## EXTRACT TO READ
# # # # #

A valid calculation does not automatically mean that the same price is live. Review the export information in Product Checker and the related synchronization report to confirm what happened after the calculation.
Common reasons a price looks wrong
The marketplace information is older than the visible price
The price shown publicly on the marketplace may have changed after B2BLIX last collected the product information. Compare the visible marketplace offer with the observation timestamp in Product Checker.
If the observation is old, check the product’s monitoring schedule. Category-level monitoring is managed in Category Management. See Category Management: monitoring frequencies and price coefficients for page instructions.
The product has a different individual monitoring schedule
A product can have an individual schedule that overrides its category schedule. Open Individual Products to check whether the EAN has a product-specific monitoring frequency. For page details, read Individual Products: set product-specific monitoring frequencies.
The pricing strategy is working as configured
A result can look unexpected even when the calculation is correct. For example, a strategy may keep the current price when you are already winning, match an observed BuyBox price when you are not winning, or raise a winning price when the configured conditions allow it.
To verify the active strategy and related settings, open BuyBox Settings. For an explanation of the available fields, read the BuyBox Settings page guide.
A price limit changed the final result
The strategy may initially point to a lower or higher price, but the final result must remain within the applicable minimum and maximum limits. Check whether those limits came directly from the imported product data or were derived from category settings.
The product data does not match the intended item
Products are generally matched using EAN codes. An incorrect, missing, or reused EAN can cause the wrong product information to be inspected or prevent the expected marketplace product from being found.
The product was calculated but not published
The system may calculate a price without publishing it automatically. This can happen when the account is configured for review, XML export, monitoring-only use, or another output workflow.

# # # # #

## DATA BLOCK

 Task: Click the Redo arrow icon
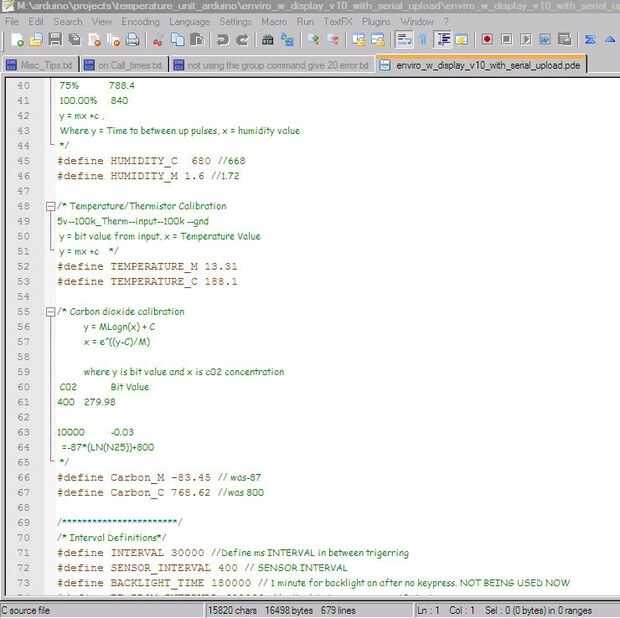coord(242,40)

# # # # #

## TO BE DONE
a) Please retype the part of the price troubleshooting guide that opens with the words containing "Common reasons a" and closes with "product-specific monitoring frequencies.".
b) Extend the price troubleshooting guide, starting after its last sentence.

## RESPONSES FOR EACH TASK
a)
Common reasons a price looks wrong
The marketplace information is older than the visible price
The price shown publicly on the marketplace may have changed after B2BLIX last collected the product information. Compare the visible marketplace offer with the observation timestamp in Product Checker.
If the observation is old, check the product’s monitoring schedule. Category-level monitoring is managed in Category Management. See Category Management: monitoring frequencies and price coefficients for page instructions.
The product has a different individual monitoring schedule
A product can have an individual schedule that overrides its category schedule. Open Individual Products to check whether the EAN has a product-specific monitoring frequency. For page details, read Individual Products: set product-specific monitoring frequencies.

b)
Open Synchronization Settings to verify the configured import, synchronization, and output method. For page instructions, read Sync Settings: configure product import and price export.
Example
A product is publicly visible at €20.00, but Product Checker shows a calculated price of €19.99.
The calculation steps show that the last known BuyBox price was €20.00 and the selected strategy was to move €0.01 below it. The product’s permitted range was €19.00–€21.00, so €19.99 was allowed.
If the marketplace now shows a different BuyBox price, compare its current public information with the collection timestamp. The calculation may be correct for the latest observation that was available when synchronization ran, even though the marketplace changed afterward.
What to do next
- Confirm that the correct product and marketplace are displayed for the EAN.
- Check the latest marketplace observation and data-collection timestamps.
- Review the minimum and maximum price limits before changing any strategy.
- Read the calculation steps to identify which setting or data point affected the result.
- Check the synchronization report and export status if the calculated price is not visible on the marketplace.
- Compare the Product Checker result with a manual marketplace check when the observed BuyBox price appears outdated.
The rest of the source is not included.